* EXERCISE:
Copy out the listing below, substituting "Instruction" for "Task" everywhere it appears and keeping everything else the same. Omit the pictures from your answer.

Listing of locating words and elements

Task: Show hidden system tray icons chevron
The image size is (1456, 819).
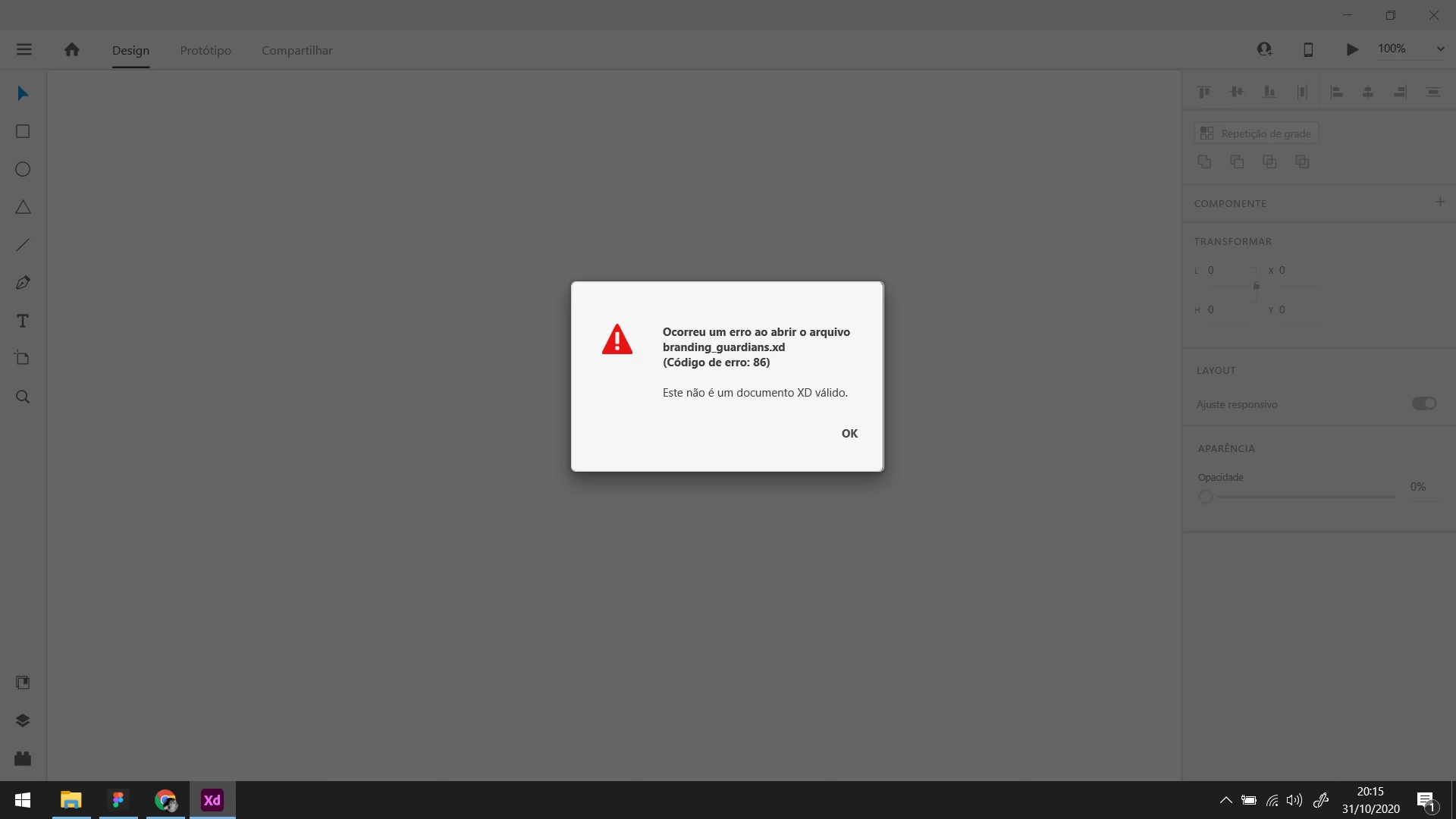Action: pos(1225,800)
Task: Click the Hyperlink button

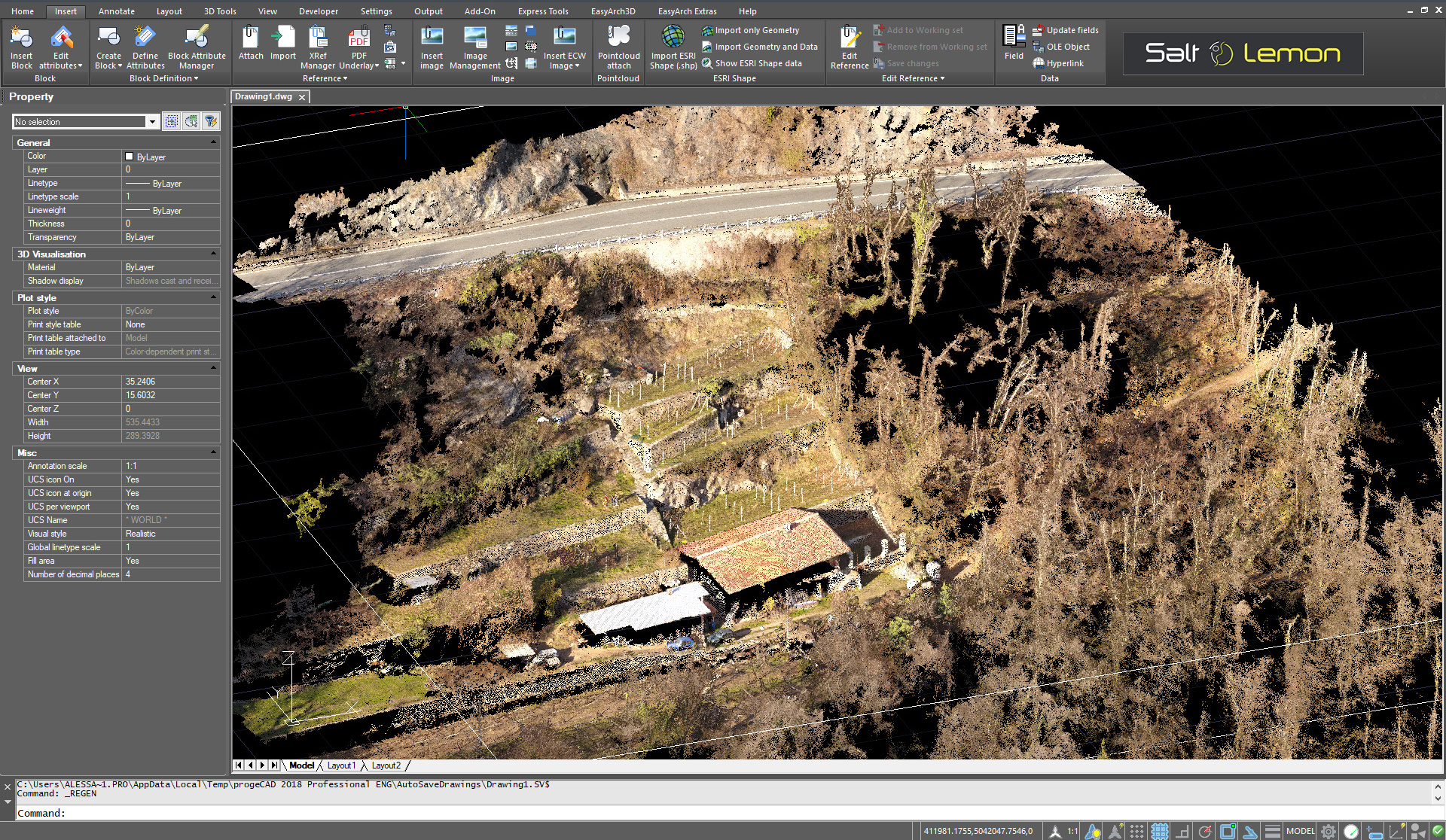Action: click(x=1064, y=63)
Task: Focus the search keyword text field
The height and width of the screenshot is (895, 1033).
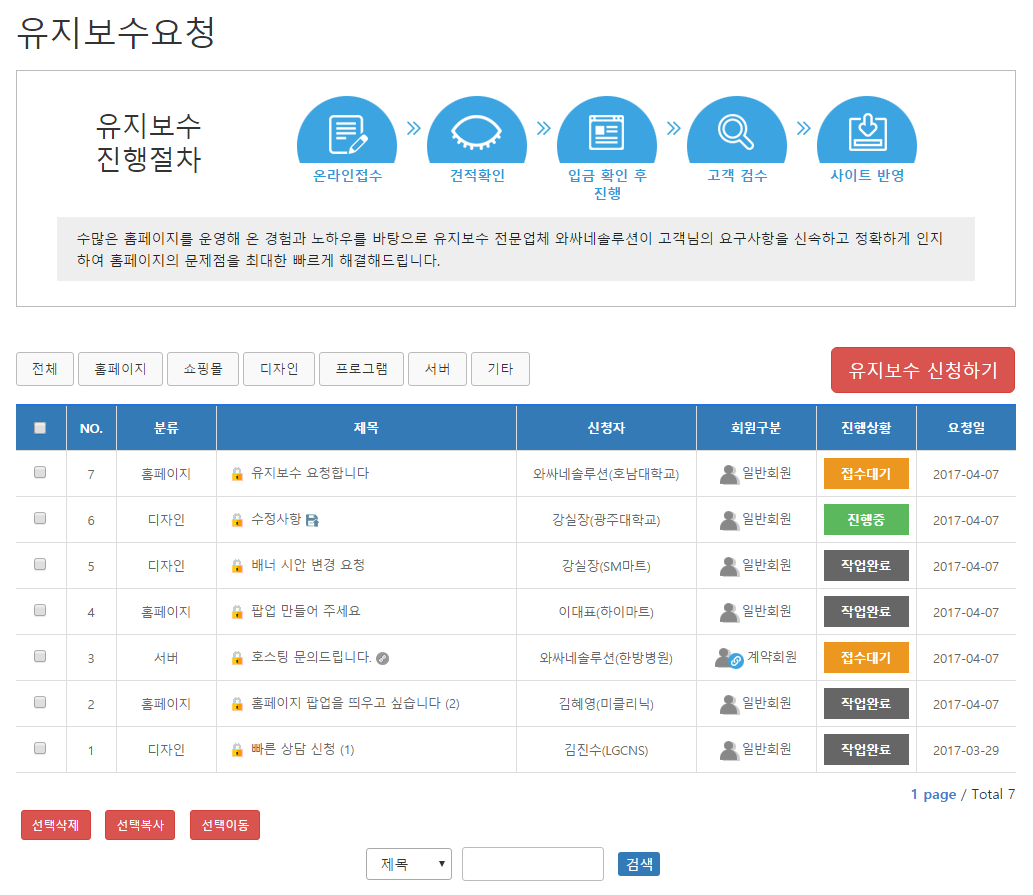Action: point(532,865)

* REPLY TO THE EXERCISE:
Instruction: Show hidden system tray icons chevron
The image size is (1456, 819).
Action: pos(1225,800)
Instruction: Click the Hyperlink button

Action: click(x=1064, y=63)
Instruction: Focus the search keyword text field
The height and width of the screenshot is (895, 1033).
Action: point(532,865)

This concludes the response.